De Nederlandse economie kromp vorig jaar met 3,7 procent. Dat is iets minder hard dan het Centraal Bureau voor de Statistiek (CBS) aangaf in een eerdere raming. Toen was nog sprake van een neergang met 3,8 procent.
In het slotkwartaal van 2020 was sprake van een krimp met 0,1 procent ten opzichte van een kwartaal eerder, zo bleek vrijdag uit een tweede raming. Op jaarbasis was er sprake van een daling met 2,8 procent, waar eerder een min van 2,9 procent werd gemeld.
De krimp in de laatste maanden van vorig jaar is vooral veroorzaakt door een daling van de consumptie door huishoudens, mede door de maatregelen die werden genomen om de verspreiding van het coronavirus tegen te gaan. De toegenomen investeringen en het grotere handelssaldo zorgden ervoor dat de krimp niet hoger uitviel.
Eerste berekening
De tweede berekening van het CBS wordt 90 dagen na afloop van het kwartaal gemaakt. De eerste berekening is ongeveer 45 dagen na afloop van een kwartaal op basis van dan beschikbare informatie. Zo is nu ook de stand van zaken in sectoren als de bouw, de zakelijke dienstverlening, de horeca, de overheid, de zorg en de financiële instellingen meegenomen in de berekening.

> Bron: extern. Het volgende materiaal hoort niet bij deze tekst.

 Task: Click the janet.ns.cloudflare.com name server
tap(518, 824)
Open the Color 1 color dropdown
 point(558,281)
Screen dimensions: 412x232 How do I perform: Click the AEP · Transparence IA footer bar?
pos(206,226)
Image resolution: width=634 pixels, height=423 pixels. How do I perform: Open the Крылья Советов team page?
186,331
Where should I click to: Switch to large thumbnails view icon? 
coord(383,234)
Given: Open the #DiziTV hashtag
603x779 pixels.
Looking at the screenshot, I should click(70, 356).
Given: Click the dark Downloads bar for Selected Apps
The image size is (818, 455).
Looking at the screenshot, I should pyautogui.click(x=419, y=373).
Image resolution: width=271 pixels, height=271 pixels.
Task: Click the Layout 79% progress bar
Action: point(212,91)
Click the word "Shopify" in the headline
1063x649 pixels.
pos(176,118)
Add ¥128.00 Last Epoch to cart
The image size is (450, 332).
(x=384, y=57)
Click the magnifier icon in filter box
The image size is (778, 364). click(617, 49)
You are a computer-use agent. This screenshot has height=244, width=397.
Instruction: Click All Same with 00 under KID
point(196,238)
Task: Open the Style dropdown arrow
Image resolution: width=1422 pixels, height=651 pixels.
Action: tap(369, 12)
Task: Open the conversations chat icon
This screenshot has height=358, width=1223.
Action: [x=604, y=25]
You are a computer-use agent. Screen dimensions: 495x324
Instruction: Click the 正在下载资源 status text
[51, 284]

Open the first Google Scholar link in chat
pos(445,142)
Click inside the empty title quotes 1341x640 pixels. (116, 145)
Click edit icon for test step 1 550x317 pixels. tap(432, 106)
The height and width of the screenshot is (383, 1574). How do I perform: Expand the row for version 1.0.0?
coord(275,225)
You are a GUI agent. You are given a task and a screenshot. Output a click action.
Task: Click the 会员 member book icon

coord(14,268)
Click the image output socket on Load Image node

In het vierde kwartaal van 2020 waren er volgens de tweede raming 108.000 banen van werknemers en zelfstandigen minder dan in hetzelfde kwartaal van 2019. Dat was bij de eerste berekening 133.000. Over heel 2020 genomen waren er gemiddeld 48.000 banen van werknemers en zelfstandigen minder dan in 2019.